Kowalewski wspomina Święta w Rosji
Były reprezentant Polski Wojciech Kowalewski wspomniał czasy, kiedy występował w ligach ukraińskiej i rosyjskiej. Przyznał, że miał wówczas czas, by okres świąteczny spędzać w Polsce, z rodziną.
– Akurat tak się fajnie składało, że mimo wielu lat w zagranicznych klubach okres Bożego Narodzenia mogłem spędzać w Polsce, według naszej tradycji. Miałem w tym czasie urlopy, bo tamte ligi nie grały – powiedział były bramkarz.

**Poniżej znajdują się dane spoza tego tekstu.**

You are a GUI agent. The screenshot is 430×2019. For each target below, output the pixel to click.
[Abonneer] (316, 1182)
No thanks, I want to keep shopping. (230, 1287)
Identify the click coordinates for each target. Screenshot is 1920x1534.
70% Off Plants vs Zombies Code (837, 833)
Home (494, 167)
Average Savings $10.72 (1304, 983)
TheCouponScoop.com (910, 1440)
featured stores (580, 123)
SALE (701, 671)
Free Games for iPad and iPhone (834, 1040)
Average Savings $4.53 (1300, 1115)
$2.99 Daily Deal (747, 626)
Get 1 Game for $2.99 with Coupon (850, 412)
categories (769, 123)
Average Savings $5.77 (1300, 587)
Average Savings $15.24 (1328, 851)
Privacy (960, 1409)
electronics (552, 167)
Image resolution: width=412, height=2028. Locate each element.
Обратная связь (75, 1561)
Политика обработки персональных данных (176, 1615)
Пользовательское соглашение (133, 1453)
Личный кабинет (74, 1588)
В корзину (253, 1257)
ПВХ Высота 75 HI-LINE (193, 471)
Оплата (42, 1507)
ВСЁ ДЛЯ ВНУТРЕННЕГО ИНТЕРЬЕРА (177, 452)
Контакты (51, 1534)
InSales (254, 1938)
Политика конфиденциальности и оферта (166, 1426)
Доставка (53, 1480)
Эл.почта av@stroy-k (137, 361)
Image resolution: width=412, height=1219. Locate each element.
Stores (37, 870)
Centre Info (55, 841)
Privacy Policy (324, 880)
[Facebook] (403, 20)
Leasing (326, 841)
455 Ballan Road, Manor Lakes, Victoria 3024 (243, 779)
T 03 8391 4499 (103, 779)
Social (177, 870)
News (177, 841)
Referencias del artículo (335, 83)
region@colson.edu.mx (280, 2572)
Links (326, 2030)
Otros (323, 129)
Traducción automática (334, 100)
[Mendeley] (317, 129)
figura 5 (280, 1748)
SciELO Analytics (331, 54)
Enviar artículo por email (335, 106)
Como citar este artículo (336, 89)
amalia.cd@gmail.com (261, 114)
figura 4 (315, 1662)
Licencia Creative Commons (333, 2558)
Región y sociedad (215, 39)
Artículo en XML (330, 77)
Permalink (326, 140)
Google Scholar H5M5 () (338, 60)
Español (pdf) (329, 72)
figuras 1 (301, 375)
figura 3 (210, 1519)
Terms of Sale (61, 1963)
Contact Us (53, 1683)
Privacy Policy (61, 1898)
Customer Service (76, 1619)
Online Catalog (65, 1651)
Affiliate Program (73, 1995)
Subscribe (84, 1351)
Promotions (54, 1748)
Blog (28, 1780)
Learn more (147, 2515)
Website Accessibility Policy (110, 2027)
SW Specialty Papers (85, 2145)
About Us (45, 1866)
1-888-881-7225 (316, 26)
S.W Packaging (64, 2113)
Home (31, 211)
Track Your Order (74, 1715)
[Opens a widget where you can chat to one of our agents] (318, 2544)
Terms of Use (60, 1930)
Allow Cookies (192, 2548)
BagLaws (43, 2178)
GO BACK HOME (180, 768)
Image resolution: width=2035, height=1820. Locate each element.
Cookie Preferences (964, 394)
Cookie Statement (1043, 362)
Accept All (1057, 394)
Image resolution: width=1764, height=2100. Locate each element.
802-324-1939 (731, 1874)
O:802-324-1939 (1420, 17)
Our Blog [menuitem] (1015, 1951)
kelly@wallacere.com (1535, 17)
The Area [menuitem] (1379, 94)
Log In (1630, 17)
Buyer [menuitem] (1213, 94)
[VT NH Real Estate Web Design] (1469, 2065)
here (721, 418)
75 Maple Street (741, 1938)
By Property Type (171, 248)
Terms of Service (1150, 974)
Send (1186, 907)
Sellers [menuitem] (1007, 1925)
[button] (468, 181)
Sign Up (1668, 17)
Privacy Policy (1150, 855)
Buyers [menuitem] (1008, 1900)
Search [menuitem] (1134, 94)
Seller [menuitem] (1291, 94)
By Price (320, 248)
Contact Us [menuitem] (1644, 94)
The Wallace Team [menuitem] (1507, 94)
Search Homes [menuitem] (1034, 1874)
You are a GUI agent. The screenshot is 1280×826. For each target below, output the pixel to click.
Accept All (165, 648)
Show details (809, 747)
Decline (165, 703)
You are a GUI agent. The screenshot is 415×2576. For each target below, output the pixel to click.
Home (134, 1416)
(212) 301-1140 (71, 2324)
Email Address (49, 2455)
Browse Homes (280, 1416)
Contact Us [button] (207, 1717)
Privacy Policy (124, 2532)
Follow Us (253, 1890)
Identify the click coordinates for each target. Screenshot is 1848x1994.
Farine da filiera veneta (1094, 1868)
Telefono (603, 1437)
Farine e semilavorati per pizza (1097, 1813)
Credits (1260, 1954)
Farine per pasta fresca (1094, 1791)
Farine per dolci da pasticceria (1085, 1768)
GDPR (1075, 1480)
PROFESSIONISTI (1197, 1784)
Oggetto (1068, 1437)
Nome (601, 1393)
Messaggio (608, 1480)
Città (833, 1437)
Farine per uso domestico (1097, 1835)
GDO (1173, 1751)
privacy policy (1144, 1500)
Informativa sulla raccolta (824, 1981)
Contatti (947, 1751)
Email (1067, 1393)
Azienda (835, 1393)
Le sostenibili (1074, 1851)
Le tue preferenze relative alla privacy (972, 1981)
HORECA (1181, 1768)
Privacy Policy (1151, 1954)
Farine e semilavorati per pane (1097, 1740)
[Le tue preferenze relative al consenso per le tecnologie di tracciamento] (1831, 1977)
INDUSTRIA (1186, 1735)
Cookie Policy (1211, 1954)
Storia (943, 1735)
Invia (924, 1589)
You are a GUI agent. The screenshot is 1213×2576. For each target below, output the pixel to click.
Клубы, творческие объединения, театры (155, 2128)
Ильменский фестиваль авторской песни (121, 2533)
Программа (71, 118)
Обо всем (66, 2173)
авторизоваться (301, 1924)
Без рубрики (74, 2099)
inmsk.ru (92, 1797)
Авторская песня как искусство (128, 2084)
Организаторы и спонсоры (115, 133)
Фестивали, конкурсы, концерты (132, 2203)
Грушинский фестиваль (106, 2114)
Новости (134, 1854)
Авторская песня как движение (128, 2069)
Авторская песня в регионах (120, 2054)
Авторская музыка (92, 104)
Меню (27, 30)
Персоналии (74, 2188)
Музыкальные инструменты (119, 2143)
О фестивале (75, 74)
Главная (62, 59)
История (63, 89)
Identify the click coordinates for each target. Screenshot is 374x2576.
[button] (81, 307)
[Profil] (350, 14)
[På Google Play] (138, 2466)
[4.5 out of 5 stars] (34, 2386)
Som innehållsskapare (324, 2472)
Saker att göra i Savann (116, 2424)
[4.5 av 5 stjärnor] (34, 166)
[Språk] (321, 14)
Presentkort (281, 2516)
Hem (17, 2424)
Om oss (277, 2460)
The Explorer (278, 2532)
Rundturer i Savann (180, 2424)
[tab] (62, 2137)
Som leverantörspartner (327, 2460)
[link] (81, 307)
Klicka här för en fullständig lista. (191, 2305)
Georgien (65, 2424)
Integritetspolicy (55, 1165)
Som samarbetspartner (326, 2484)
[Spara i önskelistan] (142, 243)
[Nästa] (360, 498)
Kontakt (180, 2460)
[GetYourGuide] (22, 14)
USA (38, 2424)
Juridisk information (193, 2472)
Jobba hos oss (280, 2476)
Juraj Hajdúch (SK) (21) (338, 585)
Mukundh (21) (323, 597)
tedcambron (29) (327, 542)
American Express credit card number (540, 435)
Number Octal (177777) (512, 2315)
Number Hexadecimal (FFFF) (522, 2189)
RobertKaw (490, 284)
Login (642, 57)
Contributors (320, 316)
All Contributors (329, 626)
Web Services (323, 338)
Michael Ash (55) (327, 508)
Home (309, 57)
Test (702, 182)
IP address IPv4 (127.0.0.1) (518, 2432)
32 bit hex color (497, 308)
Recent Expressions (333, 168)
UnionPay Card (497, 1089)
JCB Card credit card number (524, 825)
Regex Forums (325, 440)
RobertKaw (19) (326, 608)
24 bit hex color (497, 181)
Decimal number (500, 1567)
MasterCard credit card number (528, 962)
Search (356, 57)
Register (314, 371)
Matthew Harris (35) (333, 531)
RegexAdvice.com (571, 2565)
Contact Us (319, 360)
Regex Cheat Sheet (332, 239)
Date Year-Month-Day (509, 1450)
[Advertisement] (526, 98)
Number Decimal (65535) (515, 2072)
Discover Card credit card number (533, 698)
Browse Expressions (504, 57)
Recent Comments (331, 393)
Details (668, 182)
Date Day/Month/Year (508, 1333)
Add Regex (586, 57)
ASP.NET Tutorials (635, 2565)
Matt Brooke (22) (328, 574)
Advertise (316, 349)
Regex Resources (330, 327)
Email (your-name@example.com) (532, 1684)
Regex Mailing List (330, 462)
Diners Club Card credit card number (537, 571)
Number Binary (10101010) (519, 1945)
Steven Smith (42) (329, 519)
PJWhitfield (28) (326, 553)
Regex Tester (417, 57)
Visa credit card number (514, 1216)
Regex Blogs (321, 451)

– Tam święta trwają od Nowego Roku praktycznie do 10 stycznia. Administracyjnie ten okres to paraliż kraju. Najważniejszy, kilka dni przed prawosławnym Bożym Narodzeniem, jest 1 stycznia. Właśnie wówczas przychodzi Dziadek Mróz, jest jołka, wręcza się prezenty. Czasami piłkarskie urlopy w Rosji kończyły się, o ile pamiętam, 5-6 stycznia, więc koledzy z drużyny obchodzili święta już na zgrupowaniach – dodał były zawodnik rosyjskich i ukraińskich klubów.